Análise
Em momento Piketty, presidente dos EUA mostra confiança
"Nossa economia não crescia tanto e não gerava tantos empregos desde 1999 e nosso desemprego já é menor que antes da crise de 2008. Nunca dependemos tão pouco da importação de petróleo em quase 30 anos, e o preço da gasolina despencou. Nunca tantos americanos estiveram cobertos por um plano de saúde."
"A sombra da crise passou, e o estado da união é forte", disse um confiante e otimista Barack Obama na noite de terça (20).
Ironicamente, foi seu primeiro discurso sobre o Estado da União diante de um Congresso totalmente dominado pela oposição republicana, mas ele não deu o menor sinal de se sentir encurralado. Ao contrário.

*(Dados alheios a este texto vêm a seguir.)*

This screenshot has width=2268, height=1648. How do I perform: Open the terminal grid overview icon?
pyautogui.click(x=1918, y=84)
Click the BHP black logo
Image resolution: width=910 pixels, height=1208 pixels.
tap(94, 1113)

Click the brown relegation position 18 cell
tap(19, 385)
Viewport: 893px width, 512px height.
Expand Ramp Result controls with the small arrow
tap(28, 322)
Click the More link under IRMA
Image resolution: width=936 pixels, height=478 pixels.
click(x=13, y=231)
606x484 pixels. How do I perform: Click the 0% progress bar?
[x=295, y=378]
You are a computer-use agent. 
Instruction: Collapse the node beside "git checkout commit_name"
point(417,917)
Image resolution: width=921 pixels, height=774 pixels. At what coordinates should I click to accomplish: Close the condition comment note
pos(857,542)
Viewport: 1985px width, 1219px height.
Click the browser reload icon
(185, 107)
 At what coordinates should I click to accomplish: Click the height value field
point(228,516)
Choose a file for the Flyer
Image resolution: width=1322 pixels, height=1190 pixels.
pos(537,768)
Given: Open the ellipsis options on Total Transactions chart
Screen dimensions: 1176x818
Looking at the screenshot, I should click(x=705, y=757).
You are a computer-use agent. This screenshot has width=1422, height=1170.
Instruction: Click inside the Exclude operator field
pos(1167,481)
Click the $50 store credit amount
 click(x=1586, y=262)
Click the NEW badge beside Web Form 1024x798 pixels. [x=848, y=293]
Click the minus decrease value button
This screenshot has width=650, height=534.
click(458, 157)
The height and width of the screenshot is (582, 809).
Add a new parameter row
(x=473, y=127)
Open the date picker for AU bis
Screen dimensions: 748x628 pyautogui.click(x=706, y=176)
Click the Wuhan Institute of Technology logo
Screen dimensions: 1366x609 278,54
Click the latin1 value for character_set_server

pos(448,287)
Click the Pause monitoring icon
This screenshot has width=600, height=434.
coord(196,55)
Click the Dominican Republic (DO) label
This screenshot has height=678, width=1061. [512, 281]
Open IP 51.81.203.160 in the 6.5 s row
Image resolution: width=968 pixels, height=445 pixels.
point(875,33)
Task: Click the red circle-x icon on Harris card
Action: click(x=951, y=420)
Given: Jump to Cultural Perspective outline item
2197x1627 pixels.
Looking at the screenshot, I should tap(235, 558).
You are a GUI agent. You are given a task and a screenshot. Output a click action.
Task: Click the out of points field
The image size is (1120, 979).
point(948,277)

Em momento Piketty, economista francês autor do best-seller "O Capital no Século 21", o líder americano defendeu uma agenda mais à esquerda, de mais impostos aos mais ricos, de programas sociais e deduções fiscais aos mais pobres e à classe média, sem dar mais detalhes da reforma tributária que deve enviar ao Congresso no dia 2. Citou até a importância de sindicatos fortalecidos.
"Aceitaremos uma economia em que só alguns poucos de nós se dão espetacularmente bem? Ou nos comprometeremos a gerar rendas e oportunidades para todos que lutam?", perguntou.
Nem parecia o Obama que foi escanteado por seus próprios colegas democratas na última campanha eleitoral, com medo de que espantasse votos, e que levou uma surra dos republicanos na eleição legislativa de novembro.
Fortalecido pela economia, Obama viu sua popularidade subir sete pontos entre novembro e janeiro, chegando a 47%. O ego do presidente passou o recibo.
OFENSIVA
Obama partiu para o ataque, sugerindo leis e reformas mais à esquerda que têm pouquíssima chance de ser aprovadas em um Congresso dominado pelos conservadores.
Pela primeira vez, um presidente americano pediu o fim do embargo a Cuba. A lista de pedidos foi longa. Pediu que o Congresso também aprove o fechamento da prisão militar de Guantánamo.
Pediu aumento do salário mínimo, igualdade salarial para homens e mulheres por lei, licenças médicas e licença-maternidade (que não existe ou não é paga nos EUA). E ainda falou de seu plano de tornar gratuita parte da educação universitária.
"Se alguém neste Congresso acha que dá para viver com o atual salário mínimo, tente fazê-lo", desafiou.
Ameaçador, disse que vetaria qualquer projeto que acabasse com seu plano de saúde, que criasse sanções contra o Irã antes de um acordo ser alcançado ou que revertesse o fim das deportações de alguns imigrantes sem documentos que ele assinou em novembro.
Em um raro momento em que parecia sugerir algo palatável aos republicanos, Obama pediu que o Congresso lhe dê autorização especial para negociar de forma acelerada novos acordos comerciais com a Europa e com países do Pacífico.
Com decretos presidenciais em temas polêmicos (Cuba, imigração, mudança climática) e a economia a seu lado, Obama tenta recuperar a narrativa da esperança e da mudança do início de seu mandato, perdida há tempos, e a construir seu legado.
Tem menos de dois anos para isso. Mas, pelo discurso de terça, os republicanos terão mais trabalho em transformá-lo em um passivo pato manco.